### ARTICLE:
--- start ---

And while it’s definitely a multifaceted challenge, this particular conversation made me think of the Ringelmann Effect.


Heard of it?


Max Ringelmann was a French agricultural engineer who, in 1913, took a rope and asked individual people to pull on it while he measured the force exerted.


He then asked a group of people to pull the rope together and discovered that as a group, they put much less effort, per person, than when individually pulling on the rope.


Hence the Ringelmann Effect (aka “social loafing”)…


Ever clapped more softly in a crowd? Contributed less to a brainstorming session when there were bigger groups involved? Stayed silent on a call after the presenter asked if there were any questions?


Essentially, the bigger the group, the harder it is to evaluate individual performance and hold people accountable for results.


And the less ownership of a project, the less motivation there is to get it done.

--- end ---

### COMPLETE THE FOLLOWING:
a. Copy the Ringelmann Effect passage from "He then asked" to "accountable for results.", word for word.
b. Pick up the passage about the Ringelmann Effect where it ends and keep writing it.

### ENTRIES SUPPLIED:
--- start ---

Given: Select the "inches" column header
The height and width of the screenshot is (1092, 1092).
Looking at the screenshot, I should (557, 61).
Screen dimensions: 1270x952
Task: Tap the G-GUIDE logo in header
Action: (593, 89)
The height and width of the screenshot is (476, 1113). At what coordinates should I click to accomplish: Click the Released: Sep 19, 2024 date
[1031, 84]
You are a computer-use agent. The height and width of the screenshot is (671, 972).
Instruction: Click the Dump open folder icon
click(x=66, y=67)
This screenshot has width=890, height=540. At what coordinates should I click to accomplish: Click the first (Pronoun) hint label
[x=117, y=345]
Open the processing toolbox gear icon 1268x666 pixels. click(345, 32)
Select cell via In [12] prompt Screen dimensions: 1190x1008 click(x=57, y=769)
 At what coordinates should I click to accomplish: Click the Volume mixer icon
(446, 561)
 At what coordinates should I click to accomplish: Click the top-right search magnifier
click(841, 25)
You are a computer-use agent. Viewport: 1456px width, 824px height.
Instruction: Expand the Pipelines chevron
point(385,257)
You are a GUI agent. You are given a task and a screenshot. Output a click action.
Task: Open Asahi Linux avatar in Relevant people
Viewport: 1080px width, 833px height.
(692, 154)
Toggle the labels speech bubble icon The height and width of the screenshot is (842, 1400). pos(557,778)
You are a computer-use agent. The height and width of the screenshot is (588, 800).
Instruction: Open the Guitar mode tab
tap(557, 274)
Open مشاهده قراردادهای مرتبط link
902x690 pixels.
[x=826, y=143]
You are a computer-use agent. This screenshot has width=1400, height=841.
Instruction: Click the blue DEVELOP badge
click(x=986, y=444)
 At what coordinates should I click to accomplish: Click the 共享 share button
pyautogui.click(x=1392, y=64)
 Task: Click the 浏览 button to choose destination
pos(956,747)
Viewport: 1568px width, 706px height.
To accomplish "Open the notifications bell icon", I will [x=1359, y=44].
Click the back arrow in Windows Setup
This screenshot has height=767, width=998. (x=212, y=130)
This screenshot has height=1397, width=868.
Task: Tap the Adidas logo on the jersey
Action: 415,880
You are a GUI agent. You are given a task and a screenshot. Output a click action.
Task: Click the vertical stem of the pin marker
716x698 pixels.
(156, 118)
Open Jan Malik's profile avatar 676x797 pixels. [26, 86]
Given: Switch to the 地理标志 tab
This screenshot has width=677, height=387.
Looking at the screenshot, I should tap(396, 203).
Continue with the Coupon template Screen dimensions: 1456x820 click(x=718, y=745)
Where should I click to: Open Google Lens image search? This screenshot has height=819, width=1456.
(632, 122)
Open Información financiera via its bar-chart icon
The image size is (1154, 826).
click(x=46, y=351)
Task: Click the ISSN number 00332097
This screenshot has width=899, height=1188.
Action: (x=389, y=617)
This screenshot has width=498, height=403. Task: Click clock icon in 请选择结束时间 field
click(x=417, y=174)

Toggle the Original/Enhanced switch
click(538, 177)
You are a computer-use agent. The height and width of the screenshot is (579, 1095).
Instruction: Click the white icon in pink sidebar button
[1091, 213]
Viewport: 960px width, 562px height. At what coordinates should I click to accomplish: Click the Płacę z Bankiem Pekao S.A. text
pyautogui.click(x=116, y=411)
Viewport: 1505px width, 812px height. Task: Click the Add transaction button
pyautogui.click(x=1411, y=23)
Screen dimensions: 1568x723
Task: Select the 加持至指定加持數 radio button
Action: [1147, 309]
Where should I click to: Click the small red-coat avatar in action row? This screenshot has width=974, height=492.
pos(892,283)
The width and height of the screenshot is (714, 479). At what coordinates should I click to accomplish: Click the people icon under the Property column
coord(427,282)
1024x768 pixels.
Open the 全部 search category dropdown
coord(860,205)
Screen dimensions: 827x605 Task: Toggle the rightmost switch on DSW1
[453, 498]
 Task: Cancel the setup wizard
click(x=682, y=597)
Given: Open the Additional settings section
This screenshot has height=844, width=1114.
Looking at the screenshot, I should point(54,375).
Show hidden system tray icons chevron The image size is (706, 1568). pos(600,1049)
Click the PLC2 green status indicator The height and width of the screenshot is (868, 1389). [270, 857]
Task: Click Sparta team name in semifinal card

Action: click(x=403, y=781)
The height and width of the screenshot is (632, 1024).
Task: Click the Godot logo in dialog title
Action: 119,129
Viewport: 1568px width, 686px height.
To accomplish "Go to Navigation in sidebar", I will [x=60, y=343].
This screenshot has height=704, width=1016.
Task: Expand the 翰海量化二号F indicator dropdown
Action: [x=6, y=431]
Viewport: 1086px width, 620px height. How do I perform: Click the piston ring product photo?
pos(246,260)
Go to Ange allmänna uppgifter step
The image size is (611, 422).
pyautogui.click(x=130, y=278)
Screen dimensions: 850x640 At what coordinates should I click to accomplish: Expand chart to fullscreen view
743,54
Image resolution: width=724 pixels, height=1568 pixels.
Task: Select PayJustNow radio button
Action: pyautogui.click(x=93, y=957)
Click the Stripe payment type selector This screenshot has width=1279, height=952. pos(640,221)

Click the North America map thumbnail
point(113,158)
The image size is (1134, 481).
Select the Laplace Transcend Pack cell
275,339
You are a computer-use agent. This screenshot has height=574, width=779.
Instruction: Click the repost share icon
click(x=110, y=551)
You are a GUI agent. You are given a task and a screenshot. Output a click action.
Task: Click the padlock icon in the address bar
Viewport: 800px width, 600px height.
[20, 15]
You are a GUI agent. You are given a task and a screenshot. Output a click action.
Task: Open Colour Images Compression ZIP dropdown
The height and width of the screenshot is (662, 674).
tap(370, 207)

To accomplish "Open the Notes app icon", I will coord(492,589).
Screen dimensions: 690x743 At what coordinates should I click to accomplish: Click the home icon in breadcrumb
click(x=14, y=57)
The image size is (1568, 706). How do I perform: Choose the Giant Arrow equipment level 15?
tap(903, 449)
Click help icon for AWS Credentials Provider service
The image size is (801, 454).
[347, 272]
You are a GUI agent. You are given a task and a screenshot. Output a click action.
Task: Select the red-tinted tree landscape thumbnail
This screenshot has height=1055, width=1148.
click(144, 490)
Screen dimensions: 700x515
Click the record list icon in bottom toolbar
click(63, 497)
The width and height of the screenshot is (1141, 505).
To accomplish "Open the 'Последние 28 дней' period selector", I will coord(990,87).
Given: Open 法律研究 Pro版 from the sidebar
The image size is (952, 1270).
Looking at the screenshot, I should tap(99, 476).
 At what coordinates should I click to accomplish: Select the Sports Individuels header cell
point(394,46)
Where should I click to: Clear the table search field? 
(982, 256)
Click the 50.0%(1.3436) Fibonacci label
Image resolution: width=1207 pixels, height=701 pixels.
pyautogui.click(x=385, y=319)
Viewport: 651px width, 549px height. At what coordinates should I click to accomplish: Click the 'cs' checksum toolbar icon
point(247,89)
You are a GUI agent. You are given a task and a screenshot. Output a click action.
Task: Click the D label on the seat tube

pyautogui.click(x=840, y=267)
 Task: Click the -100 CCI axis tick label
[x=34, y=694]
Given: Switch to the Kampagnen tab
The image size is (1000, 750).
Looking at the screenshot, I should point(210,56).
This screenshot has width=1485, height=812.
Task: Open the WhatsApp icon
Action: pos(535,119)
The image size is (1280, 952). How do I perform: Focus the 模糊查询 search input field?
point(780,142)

--- end ---

### ANSWERS:
a.
He then asked a group of people to pull the rope together and discovered that as a group, they put much less effort, per person, than when individually pulling on the rope.


Hence the Ringelmann Effect (aka “social loafing”)…


Ever clapped more softly in a crowd? Contributed less to a brainstorming session when there were bigger groups involved? Stayed silent on a call after the presenter asked if there were any questions?


Essentially, the bigger the group, the harder it is to evaluate individual performance and hold people accountable for results.

b.
Add to that comfortable corporate salaries, bonuses and vesting of stocks over time (e.g., ‘rest-and-vest’) and there’s a real potential for the Ringelmann Effect to impact an entire company’s productivity and appetite for newer, riskier initiatives.


Now obviously corporate work is not exactly rope-pulling (although some days it might feel like it) and there are other dynamics at play when projects don’t work out, but a few pointers I’ve seen work to somewhat dampen our friend Ringelmann:


🙌 Ensure everyone on the team believes in the real business, financial and career impact of successfully completing the project


🤚 Just say NO to larger, matrix-type steering committees and project teams, at least initially


🔄 Work in an agile, sprint-like fashion (versus using multi-month project plans) to test a hypothesis – this way the team gets a sense of ownership for the various iterations and accomplishes demonstrable wins when it’s time to share more broadly


🔦 Hold people accountable and build transparency to make each person’s contribution known along the way (aka social facilitation)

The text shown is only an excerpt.